Frankie goes back into her house to find her mother crashed out on the sofa. Frankie spoons her, and gets one sleepy arm around the shoulder for her trouble. Enjoy Arizona, Addie.
Galina's back at Damien's suite, so either Damien dropped her off before he went to hassle his girlfriend, or she got a ride home from her new lawyer. She's sprawled on the couch in what passes for her PJs and watching a network-friendly version of hotel-room porn. When she hears the key in the door, she flips off the tube and hops up, looking guilty and holding a flimsy blanket in front of herself. Damien says that he doesn't care if she watches TV, but she heads into her bedroom anyway. Damien sits down in her place and turns the TV back on. It's still on the porn channel, so he turns it back off in alarm. And then he reconsiders. Galina watches from her bedroom as he deliberately turns it back on and sets down the remote. Satisfied, she turns and walks to her bed, dropping the blanket and giving Damien, should he be interested, a view of her green top and teeny-tiny white shorts, which she displays to maximum effect as she crawls up the length of her bed. Damien turns to watch her. Galina gets under the covers, looking sneaky. Damien looks helpless to resist. I was wondering how long it was going to take her to realize that the Balki Bartokomous routine was not only degrading and demeaning, but a waste of time. Whereas waving her ass in his face is probably not a waste of time.

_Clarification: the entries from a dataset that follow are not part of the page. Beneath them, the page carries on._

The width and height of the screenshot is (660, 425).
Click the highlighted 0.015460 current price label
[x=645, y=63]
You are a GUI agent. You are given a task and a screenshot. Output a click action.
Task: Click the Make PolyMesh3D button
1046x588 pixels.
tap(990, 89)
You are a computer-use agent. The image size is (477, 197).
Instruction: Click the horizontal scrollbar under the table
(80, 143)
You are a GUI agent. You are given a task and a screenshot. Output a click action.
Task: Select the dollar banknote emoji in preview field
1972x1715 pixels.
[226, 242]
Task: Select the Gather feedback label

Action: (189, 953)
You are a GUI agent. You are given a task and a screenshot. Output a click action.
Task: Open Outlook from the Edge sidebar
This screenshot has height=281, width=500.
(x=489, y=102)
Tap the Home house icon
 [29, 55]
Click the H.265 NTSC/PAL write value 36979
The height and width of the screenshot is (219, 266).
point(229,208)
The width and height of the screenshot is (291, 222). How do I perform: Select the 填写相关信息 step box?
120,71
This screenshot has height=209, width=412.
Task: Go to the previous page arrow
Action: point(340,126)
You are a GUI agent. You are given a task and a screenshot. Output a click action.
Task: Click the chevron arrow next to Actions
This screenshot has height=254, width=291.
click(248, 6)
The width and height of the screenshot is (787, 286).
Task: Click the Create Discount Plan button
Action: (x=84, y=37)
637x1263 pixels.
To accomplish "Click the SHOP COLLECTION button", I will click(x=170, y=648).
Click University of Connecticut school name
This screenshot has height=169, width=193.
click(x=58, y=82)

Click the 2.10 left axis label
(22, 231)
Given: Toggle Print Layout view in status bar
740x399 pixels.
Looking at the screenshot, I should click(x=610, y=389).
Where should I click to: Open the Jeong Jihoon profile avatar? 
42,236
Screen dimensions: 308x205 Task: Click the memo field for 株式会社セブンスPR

Sean grabs a roll of bills out of his dresser drawer, and he's getting ready to go when there's a knock at his apartment door. It's Tally, of course, saying she "hacked" Zoe's password, which is a generous term for typing in Zoe's old dog's name. But the only clues Tally found were a reservation that Zoe made to Santiago for two: herself and Sean, she says. She also found the beginning of an email saying how wonderful Sean is. Sean pretends not to be happy to hear it, although you know he's relieved that Tally has a reason to trust him now. He says that he's going to Buffalo, since a friend of his there says that Jeremy's sister is acting weird. Tally says that she's going with him. Sean turns her back on her to get his bag, which is enough time for her to reach into her bag and show the camera the handgun she's got stashed in there. She puts it back in, and Sean ushers her out the door, none the wiser. So, now, does she buy Sean's story, and plan to shoot Jeremy when they find him? Or was she lying to him about the email she found, and she still thinks he did something to Zoe and she's hoping he'll lead her to her, whereupon she plans to shoot Sean? Or maybe Dave lied to Sean about not knowing where Zoe is. Or maybe the motel manager lied to Sean about not knowing where Jeremy is. So many variables at play here. And I could say I care, but I'd be lying.